Photo credit: JMundy/Shutterstock
After yet another bruising week for the water industry,
future ownership and governance of water and sewerage companies remains high up
the agenda. What are the options? What would rebuild trust? What might
political parties advocate at a general election, asks Alastair Chisholm
In a scathing House of Commons Environment, Food and Rural
Affairs (EFRA) Committee hearing
this week, common themes were that the water industry financial engineering that
the has so appalled observers and the public and brought the sector into such
disrepute occurred largely prior to 2017; that the performance failures which
are at least partly down to a corporate culture of profit over investment are
only really playing out now, and that the solutions are both expensive and
long-term.
The changes to Ofwat’s focus and powers in recent years and
the evidence by Thames Water’s co-interim CEO (who had in a prior life been Ofwat’s
CEO) served only to shine a light on the regulator’s lack of attention to the
implications of investor behaviour at a time when the pressures on water
networks and the environment were ramping up and needed watchful management and
high levels of corporate responsibility.
References to the zeitgeist, policy, and powers of the
regulator at the time, how those have now changed, the conduct of Thames and
its since-fabled “turnaround” show how keen both are to draw a line under the
sins of the past and be forward-facing. But they can’t. Because the legacy is
playing out now. And the answers are neither easy or cheap.
Environment Agency and Ofwat investigations into performance
of thousands of sewage treatment plants and declarations by companies of
compliance with legal
duties on effectiveness of sewer systems are ongoing and yet another
potential scandal set to shake the industry. Allied to government’s announcement
that it is removing the penalties cap for permit non-compliance, these present
ongoing jeopardy for poorly performing water companies.

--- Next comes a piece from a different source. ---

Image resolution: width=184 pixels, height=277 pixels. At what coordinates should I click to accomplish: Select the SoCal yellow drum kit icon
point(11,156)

As if to cast this shameful mess into starker focus, the
Environment Agency published its latest environmental
performance report for water and sewerage companies, for 2022. An opening “the
performance of many of the 9 water and sewerage companies for 2022 is very
disappointing” by Chair Alan Lovell set the tone. More pollution events than
previously. The best performers “at the top of a very poor league” and a call
for “profound, long-term change across the sector”.
Ownership
Ownership of our water companies is central to the debate
because it’s been central to the loss of trust in them and a factor in their poor performance. It’s an issue of
principle as much as practicality for many.
With water an essential public good, sewage pollution,
leakage and other challenges have become so charged in large part because of
the association with owners indebting companies and paying excessive dividends
rather than reinvesting in the infrastructure to improve creaking assets.
Pollution being the societal side-effect of shareholder profit.
As a general election creeps closer, public opinion is still
heavily behind water renationalisation. Someone needs to present a palatable pitch
on a future combination of ownership model, governance and regulation that
feels like that “profound change”. Especially when none of the political
parties appear to want to move away from privatised water and move back to
public ownership.
And it’s not just public opinion. What’s striking is the
proportion of people working in the water sector, once either comfortable with
water privatisation or outward advocates, who now express a different view.
Privately of course, because there remains a reluctance to express such views
publicly whether because of fear on the part of water company employees or an
unwillingness to bite the hand that feeds them on the part of those in the
supply chain.
“It just doesn’t sit comfortably” is the common expression on
privatisation by people motivated to work in the water space for the public
good, who feel tarnished by events of the past few years and public reactions
to them. Also, from those now retired or otherwise out of water companies, who
worked pre- and post-privatisation, saw the initial surge in investment but
then the impact of offshore private equity.
Where next?
So what are the options? Bear in mind that one person’s profound
change might be another’s set of sticking plasters. There could be quite broad
variations on any of these models.
Privatisation with stronger public interest and
transparency
Despite sewage pollution being targeted by opposition
parties in particular as an election issue, there’s apparently no appetite to
move beyond a privatised water industry. But there is appetite to shake things
up. Whilst Labour have championed a plan to ‘clean up’ sewage pollution by 2030
in the form of a Bill
presented to Parliament in the spring, they’ve yet to reveal their model for
future structure and governance of water beyond trailing a shake-up
of regulators.
The Lib Dems have instead targeted water companies
themselves, proposing a Bill
that would put water companies onto a similar footing as US-style public benefit
corporations with board-level representation of local environmental groups,
requirements for greater transparency.
This kind of approach, allied to beefed-up regulatory
capacity, is the form horse. Labour seem to be thinking a similar way and an email
by Severn Trent Water boss Liv Garfield to other CEOs was published recently
urging them to head-off the spectre of renationalisation by pitching a formal
approach to social purpose to the Opposition. Anglian Water changed its
articles of association a few years back to be purpose-led, supporting
development of a Publicly
Available Standard for purpose-driven organisations.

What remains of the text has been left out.